The bill that broke us
Across the cohort we hit an inflection in 2024. Inference for one of the ventures cost $4.20 per active user per month at peak. Active users were growing. The model was good. The unit economics were not.
Three options: a smaller model (lossy), a different cloud provider (marginal), or stop renting GPUs by the hour. We picked the third.
The math
Once you have stable demand and a model architecture you trust for at least 12 months, the on-prem break-even on H100-class hardware lands at around 0.55 GPU-utilisation hours per dollar of cloud spend. We were running at 0.71. The decision was made.
We commissioned a 2 MW inference pod — not a training site, just inference — co-located with a hydroelectric grid in northern Portugal. Cost-of-power on the contract is just under one-third of the equivalent in our nearest hyperscaler region.
What broke
Three things that the cloud had been silently solving for us, that we now had to solve ourselves:
- Hot-spare capacity. A hyperscaler hides the fact that not every GPU is available all the time. We learned this when a half-rack went into thermal throttle and our routing layer hadn't been written to handle it.
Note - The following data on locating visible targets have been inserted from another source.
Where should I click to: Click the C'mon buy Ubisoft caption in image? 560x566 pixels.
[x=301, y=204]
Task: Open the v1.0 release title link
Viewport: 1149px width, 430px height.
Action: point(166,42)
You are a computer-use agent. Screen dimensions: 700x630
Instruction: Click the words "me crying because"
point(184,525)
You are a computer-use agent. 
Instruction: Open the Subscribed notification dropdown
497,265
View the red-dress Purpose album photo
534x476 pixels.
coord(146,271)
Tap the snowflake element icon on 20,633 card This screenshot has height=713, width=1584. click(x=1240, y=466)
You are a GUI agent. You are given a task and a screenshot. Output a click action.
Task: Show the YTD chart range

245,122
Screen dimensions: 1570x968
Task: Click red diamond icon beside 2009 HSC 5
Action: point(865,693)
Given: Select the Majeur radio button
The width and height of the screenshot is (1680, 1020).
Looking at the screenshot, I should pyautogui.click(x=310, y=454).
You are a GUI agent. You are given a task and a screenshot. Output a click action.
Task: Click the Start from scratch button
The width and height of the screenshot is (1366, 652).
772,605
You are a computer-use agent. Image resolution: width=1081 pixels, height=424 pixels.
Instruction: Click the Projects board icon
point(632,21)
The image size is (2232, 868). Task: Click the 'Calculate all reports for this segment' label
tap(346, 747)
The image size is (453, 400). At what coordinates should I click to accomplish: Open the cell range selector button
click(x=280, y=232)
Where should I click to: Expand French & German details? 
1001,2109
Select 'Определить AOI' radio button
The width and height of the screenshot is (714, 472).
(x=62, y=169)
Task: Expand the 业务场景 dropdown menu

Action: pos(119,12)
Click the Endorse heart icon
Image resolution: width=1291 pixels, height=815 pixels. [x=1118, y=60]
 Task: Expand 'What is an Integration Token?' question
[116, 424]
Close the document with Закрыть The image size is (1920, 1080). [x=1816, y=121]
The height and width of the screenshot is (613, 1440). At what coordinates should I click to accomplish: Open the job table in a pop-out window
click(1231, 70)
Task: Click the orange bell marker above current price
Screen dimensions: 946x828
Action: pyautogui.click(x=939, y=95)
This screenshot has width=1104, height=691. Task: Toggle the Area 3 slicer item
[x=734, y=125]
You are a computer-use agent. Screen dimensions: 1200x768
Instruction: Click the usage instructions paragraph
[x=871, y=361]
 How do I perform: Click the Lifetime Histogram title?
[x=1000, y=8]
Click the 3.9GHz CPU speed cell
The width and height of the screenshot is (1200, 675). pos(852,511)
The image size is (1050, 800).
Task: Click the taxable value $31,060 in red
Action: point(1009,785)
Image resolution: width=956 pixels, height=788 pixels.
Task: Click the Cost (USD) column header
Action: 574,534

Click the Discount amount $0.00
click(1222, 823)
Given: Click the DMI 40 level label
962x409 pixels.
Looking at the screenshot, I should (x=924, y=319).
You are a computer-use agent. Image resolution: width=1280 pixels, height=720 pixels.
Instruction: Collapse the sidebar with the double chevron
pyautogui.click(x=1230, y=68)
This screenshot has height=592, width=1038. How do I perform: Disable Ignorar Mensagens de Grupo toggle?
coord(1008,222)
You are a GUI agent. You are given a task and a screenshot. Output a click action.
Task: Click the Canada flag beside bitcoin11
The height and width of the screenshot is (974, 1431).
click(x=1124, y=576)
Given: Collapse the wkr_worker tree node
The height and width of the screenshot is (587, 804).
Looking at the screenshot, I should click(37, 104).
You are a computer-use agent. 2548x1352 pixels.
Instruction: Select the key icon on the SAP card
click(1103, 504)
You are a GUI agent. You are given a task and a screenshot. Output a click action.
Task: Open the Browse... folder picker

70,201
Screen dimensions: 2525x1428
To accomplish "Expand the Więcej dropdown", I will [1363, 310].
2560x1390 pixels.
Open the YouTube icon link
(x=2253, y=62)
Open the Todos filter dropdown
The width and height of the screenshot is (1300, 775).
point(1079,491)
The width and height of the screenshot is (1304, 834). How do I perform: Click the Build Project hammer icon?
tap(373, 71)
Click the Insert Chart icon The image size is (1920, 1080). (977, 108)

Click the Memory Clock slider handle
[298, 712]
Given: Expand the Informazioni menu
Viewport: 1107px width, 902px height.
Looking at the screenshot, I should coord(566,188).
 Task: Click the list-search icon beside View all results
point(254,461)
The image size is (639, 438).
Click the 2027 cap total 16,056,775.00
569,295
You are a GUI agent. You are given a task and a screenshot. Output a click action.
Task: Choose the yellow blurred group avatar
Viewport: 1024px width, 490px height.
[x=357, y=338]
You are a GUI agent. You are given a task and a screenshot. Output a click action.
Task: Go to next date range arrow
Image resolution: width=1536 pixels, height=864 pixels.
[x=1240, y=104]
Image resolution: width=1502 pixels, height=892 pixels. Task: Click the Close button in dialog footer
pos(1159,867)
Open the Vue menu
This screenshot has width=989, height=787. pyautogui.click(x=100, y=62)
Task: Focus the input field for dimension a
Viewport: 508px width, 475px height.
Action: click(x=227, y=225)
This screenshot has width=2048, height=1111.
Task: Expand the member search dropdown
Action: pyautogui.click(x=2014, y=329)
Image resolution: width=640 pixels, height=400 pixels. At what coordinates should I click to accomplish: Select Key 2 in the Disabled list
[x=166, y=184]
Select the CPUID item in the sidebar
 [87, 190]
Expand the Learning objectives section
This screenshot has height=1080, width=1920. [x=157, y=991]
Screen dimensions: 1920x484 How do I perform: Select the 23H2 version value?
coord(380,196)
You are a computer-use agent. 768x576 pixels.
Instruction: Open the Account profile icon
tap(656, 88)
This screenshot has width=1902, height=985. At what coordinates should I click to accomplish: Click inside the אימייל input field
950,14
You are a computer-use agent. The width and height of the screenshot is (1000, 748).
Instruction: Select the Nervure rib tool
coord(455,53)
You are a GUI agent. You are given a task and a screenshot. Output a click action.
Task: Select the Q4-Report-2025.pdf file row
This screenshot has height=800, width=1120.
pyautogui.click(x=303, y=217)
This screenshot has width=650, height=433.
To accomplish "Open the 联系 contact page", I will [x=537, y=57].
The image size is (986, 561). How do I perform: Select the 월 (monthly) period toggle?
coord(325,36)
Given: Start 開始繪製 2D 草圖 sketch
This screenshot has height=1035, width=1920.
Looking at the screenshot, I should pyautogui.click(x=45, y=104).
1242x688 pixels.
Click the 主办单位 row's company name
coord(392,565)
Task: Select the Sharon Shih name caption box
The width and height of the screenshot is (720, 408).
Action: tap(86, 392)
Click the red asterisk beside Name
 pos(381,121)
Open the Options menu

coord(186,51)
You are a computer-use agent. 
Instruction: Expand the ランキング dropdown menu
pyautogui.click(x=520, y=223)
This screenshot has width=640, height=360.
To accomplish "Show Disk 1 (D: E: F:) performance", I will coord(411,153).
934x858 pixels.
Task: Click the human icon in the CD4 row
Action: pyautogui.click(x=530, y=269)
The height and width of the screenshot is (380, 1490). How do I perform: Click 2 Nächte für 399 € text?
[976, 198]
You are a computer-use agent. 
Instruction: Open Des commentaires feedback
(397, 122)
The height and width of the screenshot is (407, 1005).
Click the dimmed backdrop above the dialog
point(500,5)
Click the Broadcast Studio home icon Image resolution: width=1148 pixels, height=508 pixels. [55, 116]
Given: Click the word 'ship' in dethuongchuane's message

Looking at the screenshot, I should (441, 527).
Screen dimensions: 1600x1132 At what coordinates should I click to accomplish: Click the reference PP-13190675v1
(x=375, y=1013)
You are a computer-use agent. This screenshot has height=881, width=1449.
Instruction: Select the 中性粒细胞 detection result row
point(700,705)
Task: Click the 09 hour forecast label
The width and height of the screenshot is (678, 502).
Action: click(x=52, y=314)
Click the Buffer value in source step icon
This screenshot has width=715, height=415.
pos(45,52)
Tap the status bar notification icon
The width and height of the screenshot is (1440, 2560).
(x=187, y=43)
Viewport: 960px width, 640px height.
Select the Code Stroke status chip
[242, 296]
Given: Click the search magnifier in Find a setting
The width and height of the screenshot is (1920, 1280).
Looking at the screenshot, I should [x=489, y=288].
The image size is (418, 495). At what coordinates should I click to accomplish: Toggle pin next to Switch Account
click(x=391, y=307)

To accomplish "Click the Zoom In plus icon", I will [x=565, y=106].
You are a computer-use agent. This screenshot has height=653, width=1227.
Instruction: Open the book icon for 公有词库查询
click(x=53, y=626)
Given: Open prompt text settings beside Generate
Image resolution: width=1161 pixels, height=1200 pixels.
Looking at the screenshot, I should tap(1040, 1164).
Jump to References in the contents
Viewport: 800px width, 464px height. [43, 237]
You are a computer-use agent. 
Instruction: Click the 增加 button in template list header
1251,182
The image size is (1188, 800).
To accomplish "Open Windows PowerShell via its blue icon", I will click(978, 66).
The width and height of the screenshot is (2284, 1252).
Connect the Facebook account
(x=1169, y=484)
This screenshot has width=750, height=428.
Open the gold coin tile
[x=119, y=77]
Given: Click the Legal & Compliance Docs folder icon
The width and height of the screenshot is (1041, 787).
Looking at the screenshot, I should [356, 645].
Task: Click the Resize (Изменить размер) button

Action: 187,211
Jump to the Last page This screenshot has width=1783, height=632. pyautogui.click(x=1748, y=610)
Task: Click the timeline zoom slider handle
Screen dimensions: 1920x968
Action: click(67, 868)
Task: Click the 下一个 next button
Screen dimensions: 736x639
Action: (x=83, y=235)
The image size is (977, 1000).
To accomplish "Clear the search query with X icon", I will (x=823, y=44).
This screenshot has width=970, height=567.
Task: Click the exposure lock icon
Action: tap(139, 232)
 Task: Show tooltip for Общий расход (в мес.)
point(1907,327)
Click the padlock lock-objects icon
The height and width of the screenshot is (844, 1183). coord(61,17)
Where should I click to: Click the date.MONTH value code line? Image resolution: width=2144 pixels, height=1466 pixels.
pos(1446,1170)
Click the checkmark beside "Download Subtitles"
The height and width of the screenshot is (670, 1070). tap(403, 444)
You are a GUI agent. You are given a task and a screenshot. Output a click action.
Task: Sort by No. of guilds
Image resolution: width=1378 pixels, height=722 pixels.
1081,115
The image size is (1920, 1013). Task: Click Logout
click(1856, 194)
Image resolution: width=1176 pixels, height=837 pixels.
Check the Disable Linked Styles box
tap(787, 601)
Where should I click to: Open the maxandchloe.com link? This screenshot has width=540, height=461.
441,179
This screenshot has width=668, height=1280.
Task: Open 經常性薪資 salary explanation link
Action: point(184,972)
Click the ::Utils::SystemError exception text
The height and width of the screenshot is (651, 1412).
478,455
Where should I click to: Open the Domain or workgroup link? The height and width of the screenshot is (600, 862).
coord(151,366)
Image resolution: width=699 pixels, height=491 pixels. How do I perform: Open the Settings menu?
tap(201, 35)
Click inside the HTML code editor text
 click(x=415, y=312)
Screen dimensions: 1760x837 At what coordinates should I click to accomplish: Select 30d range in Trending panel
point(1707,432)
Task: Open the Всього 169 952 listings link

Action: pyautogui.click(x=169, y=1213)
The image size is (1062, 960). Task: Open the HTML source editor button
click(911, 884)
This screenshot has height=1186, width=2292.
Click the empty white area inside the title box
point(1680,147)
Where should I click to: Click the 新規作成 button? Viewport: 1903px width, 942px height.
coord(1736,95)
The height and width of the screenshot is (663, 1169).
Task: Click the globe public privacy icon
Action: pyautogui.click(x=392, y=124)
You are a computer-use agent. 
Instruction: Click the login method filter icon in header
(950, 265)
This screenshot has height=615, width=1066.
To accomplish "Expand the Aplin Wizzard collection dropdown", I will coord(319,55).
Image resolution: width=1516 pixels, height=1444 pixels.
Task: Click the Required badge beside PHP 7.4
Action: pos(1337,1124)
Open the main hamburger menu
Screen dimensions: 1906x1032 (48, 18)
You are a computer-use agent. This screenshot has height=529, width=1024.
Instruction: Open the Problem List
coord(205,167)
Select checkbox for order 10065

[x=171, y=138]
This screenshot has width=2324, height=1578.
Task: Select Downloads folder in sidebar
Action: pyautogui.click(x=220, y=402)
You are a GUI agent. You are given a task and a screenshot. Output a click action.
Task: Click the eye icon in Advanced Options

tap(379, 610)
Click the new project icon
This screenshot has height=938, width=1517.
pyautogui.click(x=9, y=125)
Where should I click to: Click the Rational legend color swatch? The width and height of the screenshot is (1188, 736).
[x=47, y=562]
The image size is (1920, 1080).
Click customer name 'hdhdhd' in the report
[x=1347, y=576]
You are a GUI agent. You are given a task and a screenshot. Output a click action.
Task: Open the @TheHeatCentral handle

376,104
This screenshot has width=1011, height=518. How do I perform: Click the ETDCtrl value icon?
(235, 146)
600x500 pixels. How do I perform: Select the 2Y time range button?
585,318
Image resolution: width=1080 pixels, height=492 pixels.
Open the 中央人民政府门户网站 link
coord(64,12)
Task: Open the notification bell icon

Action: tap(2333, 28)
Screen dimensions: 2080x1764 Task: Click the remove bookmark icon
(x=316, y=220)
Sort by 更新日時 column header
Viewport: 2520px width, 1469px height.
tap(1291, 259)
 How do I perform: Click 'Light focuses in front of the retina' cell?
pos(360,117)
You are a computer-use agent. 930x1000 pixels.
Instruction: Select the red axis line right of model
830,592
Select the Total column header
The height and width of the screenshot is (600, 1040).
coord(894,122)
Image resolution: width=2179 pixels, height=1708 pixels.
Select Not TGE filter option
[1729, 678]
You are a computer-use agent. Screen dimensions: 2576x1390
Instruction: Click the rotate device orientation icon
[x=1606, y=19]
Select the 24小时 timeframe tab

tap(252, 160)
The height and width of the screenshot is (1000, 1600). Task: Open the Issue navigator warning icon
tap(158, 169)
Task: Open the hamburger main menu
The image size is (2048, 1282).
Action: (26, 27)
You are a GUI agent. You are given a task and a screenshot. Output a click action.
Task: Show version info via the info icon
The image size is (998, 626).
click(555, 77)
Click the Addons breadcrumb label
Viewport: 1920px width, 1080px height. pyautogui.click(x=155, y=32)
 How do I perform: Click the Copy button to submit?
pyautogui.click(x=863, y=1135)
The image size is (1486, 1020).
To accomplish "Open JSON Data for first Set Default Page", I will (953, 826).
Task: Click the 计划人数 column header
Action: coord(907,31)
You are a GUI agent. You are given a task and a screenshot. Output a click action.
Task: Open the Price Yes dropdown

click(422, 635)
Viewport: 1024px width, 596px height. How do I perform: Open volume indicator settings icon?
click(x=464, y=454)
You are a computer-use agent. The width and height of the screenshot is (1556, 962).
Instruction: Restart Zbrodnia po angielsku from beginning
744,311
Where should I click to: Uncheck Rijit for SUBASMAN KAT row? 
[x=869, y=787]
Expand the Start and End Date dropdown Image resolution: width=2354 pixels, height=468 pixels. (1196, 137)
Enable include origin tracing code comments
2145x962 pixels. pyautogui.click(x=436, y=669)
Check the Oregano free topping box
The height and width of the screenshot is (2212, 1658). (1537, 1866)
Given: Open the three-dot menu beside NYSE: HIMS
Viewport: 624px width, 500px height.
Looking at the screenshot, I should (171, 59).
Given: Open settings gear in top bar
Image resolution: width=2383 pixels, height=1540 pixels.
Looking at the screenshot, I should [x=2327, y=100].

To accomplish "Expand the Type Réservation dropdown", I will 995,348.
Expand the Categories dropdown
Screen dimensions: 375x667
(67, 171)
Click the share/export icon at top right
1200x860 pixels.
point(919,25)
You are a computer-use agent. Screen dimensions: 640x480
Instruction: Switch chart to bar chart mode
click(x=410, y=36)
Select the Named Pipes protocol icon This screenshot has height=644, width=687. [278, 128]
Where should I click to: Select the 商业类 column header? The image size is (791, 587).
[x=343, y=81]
- Model swap orchestration. Pushing a new model to 1,000 cloud GPUs is a rolling deploy. To 1,000 on-prem GPUs without a deploy infrastructure, it is several days of phone calls.
- Failure-mode reporting. The cloud has telemetry. The pod did not. We built it.
The cloud, as debugger
We did not move everything. We kept a small reservation in the cloud for two purposes: spike-load overflow, and shadow-mode evaluation of new model candidates against live traffic. Both jobs are inherently bursty. The cloud is good at bursty. It is bad at steady-state.
The framing that worked, internally, was: treat the cloud as a debugger, not a runtime. Steady-state inference is on the pod. Investigations, replays, and shadow evals run on rented hardware. The bill came down by 74% at the same scale. We did not regret it.
Three things to take
- Cloud spend isn't fixed. If your model architecture is stable for a year, run the on-prem math. The break-even is closer than it looks.
- You will under-budget for the orchestration layer. Double whatever you scoped.
- Keep a foot in the cloud. Use it for the workloads it's actually good at.